Analytical
When I was talking about Huffduffer, I mentioned that I don’t have any analytics set up for the site:
To be honest, I’m okay with that—one of the perks of having a personal project is that only metric that really matters is your own satisfaction.
For a while, I did have Google Analytics set up on The Session. But I started to feel a bit uncomfortable about willingly opening up a wormhole between my site and the Google mothership. It bothered me that Adblock Plus would show that one ad had been blocked on the site. There are no ads on the site, but the presence of the Google Analytics code was providing valuable information to Google—and its advertiser customer base—so I can understand why it gets flagged up like any other unwanted tracking.
Theoretically, users have a way of opting out of this kind of tracking by switching on the Do Not Track header (if it isn’t switched on by default). Looking at the default JavaScript code that Google provides for setting up Google Analytics, I don’t see any mention of navigator.doNotTrack
.
Now, it may well be that Google sniffs for that header (and abandons any tracking) when its server is pinged via the analytics code, but there’s no way to tell from this side of the Googleplex. I certainly don’t see any mention of it in the JavaScript that gets inserted into our web pages.
I was wondering whether it makes sense to explictly check for the doNotTrack
header before opening up that connection to google-analytics.com via a generated script
element.
So if the current code looks like:
<script>
// generate a script element
// point it to google-analytics.com
</script>
Would it make sense to wrap it with some kind of test for navigator.doNotTrack
:
<script>
if (!navigator.doNotTrack || navigator.doNotTrack != 'yes') {
// generate a script element
// point it to google-analytics.com
}
</script>
For the love of mercy, don’t actually use that code—it’s completely untested and probably causes more harm than good. But you can see the idea that I’m trying to get at, right? Google Analytics most definitely counts as tracking so it seems like the ideal use-case for Do Not Track.
It raises a few questions:
- Is anyone doing this already? It might well be that the answer is “no”, not because of any reluctance to respect user preferences but because the
doNotTrack
spec is very much in flux. - Would you consider doing this?
- If you were to do this, could you foresee getting pushback from within your own company?
Responses
Kevin Beynon
Jeremy raises important points about privacy in Analytical. Whichever way you look at it, if you use Google Analytics, you’re sharing your visitor’s information with Google.
I completely agree with him and have avoided Google Analytics on my own site for a few years now. Instead, I use Piwik.
Piwik is an Open Source, self-hosted web analytics package that runs on your own server and does much the same job as Google’s product, but with one big difference: Piwik respects privacy.

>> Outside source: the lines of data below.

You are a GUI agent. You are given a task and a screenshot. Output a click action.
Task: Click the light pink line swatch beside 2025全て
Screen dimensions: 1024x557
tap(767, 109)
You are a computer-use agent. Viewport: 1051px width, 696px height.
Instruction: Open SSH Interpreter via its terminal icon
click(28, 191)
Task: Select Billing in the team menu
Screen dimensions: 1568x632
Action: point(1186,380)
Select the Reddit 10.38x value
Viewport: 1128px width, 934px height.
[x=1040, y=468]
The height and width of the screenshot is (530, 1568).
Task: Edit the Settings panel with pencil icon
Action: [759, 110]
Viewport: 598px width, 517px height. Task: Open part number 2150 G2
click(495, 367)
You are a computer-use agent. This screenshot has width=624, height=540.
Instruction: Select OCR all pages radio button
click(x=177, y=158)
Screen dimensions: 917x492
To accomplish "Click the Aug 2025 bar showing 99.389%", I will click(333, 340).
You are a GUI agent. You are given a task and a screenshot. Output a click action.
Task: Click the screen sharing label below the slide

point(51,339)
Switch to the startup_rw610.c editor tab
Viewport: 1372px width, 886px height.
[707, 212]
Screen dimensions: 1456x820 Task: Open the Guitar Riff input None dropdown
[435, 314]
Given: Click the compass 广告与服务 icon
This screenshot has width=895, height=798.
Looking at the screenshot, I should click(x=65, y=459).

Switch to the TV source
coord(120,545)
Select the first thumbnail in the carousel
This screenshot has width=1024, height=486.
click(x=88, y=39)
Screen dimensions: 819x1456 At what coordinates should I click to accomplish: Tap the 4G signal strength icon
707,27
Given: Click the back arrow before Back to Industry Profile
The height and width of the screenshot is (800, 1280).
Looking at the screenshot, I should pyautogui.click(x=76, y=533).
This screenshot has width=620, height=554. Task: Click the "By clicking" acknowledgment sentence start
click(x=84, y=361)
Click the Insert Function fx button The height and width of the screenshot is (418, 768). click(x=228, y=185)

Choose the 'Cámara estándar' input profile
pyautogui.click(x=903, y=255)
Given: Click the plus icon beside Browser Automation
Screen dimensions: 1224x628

It allows you to anonymise IP addresses, allow site visitors to set Opt-Out Cookies and, best of all, gives you the option of respecting the user’s Do Not Track setting.
On this site you’ll find privacy settings, along with supporting information, on the Privacy page. Try them out and see what you think. The next time you’re building a website, consider using Piwik - for your user’s sake.
Craig Mod
@adactio @gruber one of many reasons I still <3 @haveamint to no end.
Jeremy Keith
@craigmod @gruber @haveamint Me too! adactio.com/mint/
Craig Mod
@adactio @gruber @haveamint Whoa, what caused the major traffic spike from Jan?
Jen Simmons
@adactio I feel terribly quilty about putting Google Analytics on thewebahead.net.
Jen Simmons
Did you vote today?
@jensimmons @adactio Crappy, yes, but it’s the only alternative I’ve found that does what’s needed and is under my control.
Did you vote today?
@jensimmons @adactio As for a company that holds the data private, that’s a utopian dream at this point. On the web, everything is for sale.
Did you vote today?
@jensimmons @adactio My bigger concern is tracking by ISPs, web hosts, governments <- invisible and happening at the infrastructure level.